The confirmation hearings opening Monday for Judge Samuel Alito mark the official start in the long-awaited battle for the critical swing seat on the Supreme Court.
On the line are issues ranging from the scope of abortion rights and government regulation to how vigorously the federal courts will enforce civil rights. Judge Alito's 15-year record on the federal bench gives senators plenty to mine for signals on how he might rule on them.
But the Alito hearings also mark the reopening of a rare dialogue between the Congress and the other two branches of government over the balance of powers, especially in wake of disclosures of White House approval of surveillance without a warrant.
John Roberts, now chief justice of the United States, faced questions from senators on both sides of the aisle on the court's trend to rein in congressional power. For Judge Alito, a main concern will be whether Congress can curb executive power.
As he did in the Roberts hearing, Sen. Arlen Specter (R) of Pennsylvania, who chairs the Senate Judiciary Committee, will lead off with a question on abortion rights, aides say. But he plans to quickly segue to Alito's views on presidential power during times of war.
At issue: The program by the National Security Agency (NSA) to monitor international phone calls and e-mails between suspected terrorists and people in the US without first seeking a warrant. The Bush administration claims it had the authority to carry out the program based on a joint resolution of Congress after 9/11 that authorized the president "to use all necessary and appropriate force" against those involved in the attacks as well as his "inherent powers" as commander in chief.

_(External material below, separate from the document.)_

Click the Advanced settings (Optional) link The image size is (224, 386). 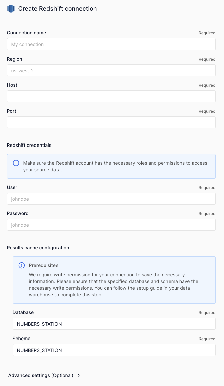40,375
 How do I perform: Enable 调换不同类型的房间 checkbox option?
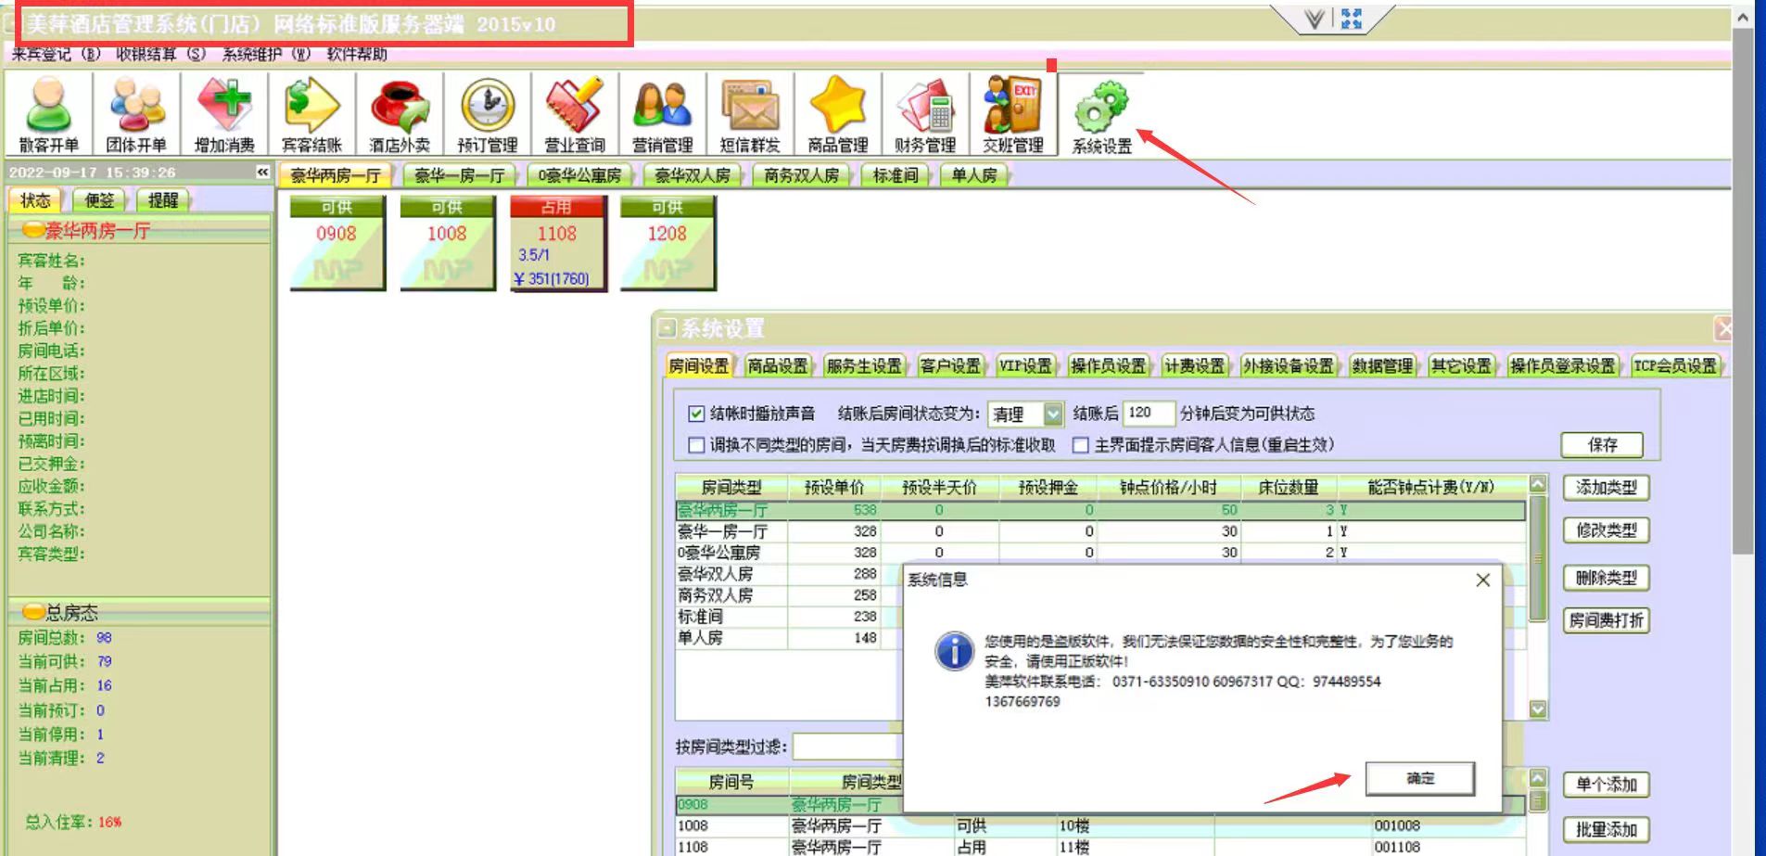(696, 445)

"If the president has an inherent power to take necessary steps to protect the country, what Constitutional purpose does a use-of-force resolution, or a declaration of war, serve?" Senator Specter wrote in a Dec. 19 letter to Alito.
Senate math favors confirmation, but outside interest groups are mounting ad campaigns to sway senators in swing states, such as Maine, Rhode Island, Arkansas, Nebraska, and North Dakota.
"These hearings will be conducted in the Senate committee that is the ground zero for the culture wars, whose jurisdiction includes the most inflammatory issues of the day," says Ross Baker, a political scientist at Rutgers University in New Brunswick, N.J. "Members are under fierce pressure from interest groups, both left and right."
Democrats say that Alito can expect closer grilling than Roberts and will need to be more forthcoming, because he has a more extensive public record on issues such as executive power, congressional power, personal autonomy, and choice. Even under the so-called Ginsburg precedent, nominees answer questions on their opinions and published writings.
In the runup to Monday's hearings, Democrats tried to draw a link between President Bush's authorization of NSA wiretaps and a 1984 memo in which Alito, then an assistant to the solicitor general in the Reagan administration, wrote that he did not question whether former Attorney General John Mitchell should have blanket immunity from lawsuits for wiretapping Americans without a warrant in the early 1970s. But "for tactical reasons, I would not raise the issue here," he wrote, in documents released last month by the National Archives.
"He has endorsed in writing a truly vast power for the presidency," said Sen. Charles Schumer (D) of New York, a member of the Senate Judiciary Committee, in a speech on Capitol Hill Thursday. "Does he believe in any checks on presidential power? These issues have never been more important in light of revelations on warrantless wiretapping."
The issue of executive power resonates with some Senate Republicans as well, who broke with the White House last month on the extension of the USA Patriot Act, citing privacy concerns. And senators voted overwhelmingly to enforce a ban on torture in the interrogation of detainees, over a veto threat by Mr. Bush.
The hearings open at noon in the vast Hart hearing room, with opening statements from senators and Judge Alito, as well as introductions by Sen. Frank Lautenberg (D) of New Jersey and former New Jersey Gov. Christine Todd Whitman. Thirty-minute rounds of questioning begin on Tuesday and are expected to continue throughout the week, with a committee vote as early as Jan. 17
Unusually, witnesses will include a panel of judges from the US Court of Appeals for the Third Circuit, including Judge Edward Becker, who also worked closely with Specter and outside groups on a settlement on asbestos lawsuits.
"They will testify about [Alito's] approach to judging, as to whether he has an agenda, as to whether he is ideological, whether he pushes any specific point of view," said Specter, in a statement Friday.
While three of the eight Democrats on the Senate Judiciary panel voted with all 10 Republicans to confirm Judge Roberts, the Alito vote is likely to be down party lines, say court watchers. If so, then the outcome comes down to whether Democrats mount and can sustain a filibuster, a procedural move to block a final Senate vote on the nomination.